▸ **Given task**
Show every line of the items below that contains the string "answer", matching case exactly.

(Items excerpted from a collection)
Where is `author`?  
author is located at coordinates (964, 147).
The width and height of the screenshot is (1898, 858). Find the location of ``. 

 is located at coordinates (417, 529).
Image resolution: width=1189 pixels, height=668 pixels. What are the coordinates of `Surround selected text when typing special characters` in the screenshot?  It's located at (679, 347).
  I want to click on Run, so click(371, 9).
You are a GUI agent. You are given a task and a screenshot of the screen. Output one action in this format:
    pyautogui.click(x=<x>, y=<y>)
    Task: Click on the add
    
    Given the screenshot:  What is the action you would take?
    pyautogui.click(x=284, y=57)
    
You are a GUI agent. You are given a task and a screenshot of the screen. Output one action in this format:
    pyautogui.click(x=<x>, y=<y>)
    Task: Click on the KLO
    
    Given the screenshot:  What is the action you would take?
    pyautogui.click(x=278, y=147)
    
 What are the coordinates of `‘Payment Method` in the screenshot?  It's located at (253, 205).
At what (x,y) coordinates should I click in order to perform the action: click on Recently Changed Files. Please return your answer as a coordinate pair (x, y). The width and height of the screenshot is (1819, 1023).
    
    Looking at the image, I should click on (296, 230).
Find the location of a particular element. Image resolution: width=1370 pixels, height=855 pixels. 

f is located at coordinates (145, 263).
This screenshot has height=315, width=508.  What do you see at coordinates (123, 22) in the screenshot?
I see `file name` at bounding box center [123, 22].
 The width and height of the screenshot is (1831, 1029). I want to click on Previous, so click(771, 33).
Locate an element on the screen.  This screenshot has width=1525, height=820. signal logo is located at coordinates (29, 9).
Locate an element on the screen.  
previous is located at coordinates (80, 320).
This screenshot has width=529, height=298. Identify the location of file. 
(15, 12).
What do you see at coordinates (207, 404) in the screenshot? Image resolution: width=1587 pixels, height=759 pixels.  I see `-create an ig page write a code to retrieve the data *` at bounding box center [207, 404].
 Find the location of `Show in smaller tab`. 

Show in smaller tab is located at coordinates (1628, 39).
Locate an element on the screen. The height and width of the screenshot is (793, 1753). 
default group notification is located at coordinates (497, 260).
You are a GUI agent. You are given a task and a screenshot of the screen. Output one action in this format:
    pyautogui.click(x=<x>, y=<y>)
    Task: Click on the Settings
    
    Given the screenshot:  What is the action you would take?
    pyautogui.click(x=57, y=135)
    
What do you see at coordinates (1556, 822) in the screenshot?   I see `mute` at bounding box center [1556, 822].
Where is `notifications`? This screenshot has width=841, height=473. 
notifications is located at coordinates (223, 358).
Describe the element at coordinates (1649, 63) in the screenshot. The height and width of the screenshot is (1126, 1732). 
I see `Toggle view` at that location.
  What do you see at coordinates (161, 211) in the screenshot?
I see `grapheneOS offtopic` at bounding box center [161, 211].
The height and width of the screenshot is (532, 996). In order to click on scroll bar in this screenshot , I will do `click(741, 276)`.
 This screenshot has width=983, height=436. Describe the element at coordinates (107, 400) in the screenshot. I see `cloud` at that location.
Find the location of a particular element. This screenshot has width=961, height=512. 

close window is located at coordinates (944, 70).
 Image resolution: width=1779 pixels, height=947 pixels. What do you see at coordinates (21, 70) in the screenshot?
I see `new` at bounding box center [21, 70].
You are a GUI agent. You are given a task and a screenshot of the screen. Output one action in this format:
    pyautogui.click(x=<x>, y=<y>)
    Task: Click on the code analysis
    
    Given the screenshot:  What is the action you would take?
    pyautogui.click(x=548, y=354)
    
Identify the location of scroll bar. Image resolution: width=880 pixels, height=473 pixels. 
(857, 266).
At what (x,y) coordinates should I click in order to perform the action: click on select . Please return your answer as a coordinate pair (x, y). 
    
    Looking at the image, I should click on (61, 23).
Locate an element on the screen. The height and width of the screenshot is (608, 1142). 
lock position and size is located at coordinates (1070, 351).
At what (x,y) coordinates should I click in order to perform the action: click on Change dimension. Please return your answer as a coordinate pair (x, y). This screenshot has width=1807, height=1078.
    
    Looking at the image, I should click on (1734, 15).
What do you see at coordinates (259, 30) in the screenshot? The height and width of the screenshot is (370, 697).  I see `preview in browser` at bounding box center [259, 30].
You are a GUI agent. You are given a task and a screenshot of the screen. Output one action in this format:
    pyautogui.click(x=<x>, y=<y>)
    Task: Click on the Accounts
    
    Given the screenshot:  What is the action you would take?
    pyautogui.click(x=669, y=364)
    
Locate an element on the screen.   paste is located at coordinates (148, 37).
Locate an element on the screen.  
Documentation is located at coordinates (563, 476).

▸ **Solution to this task**
At what (x,y) coordinates should I click in order to perform the action: click on Recently Changed Files. Please return your answer as a coordinate pair (x, y). The width and height of the screenshot is (1819, 1023).
At what (x,y) coordinates should I click in order to perform the action: click on select . Please return your answer as a coordinate pair (x, y). 
At what (x,y) coordinates should I click in order to perform the action: click on Change dimension. Please return your answer as a coordinate pair (x, y). This screenshot has width=1807, height=1078.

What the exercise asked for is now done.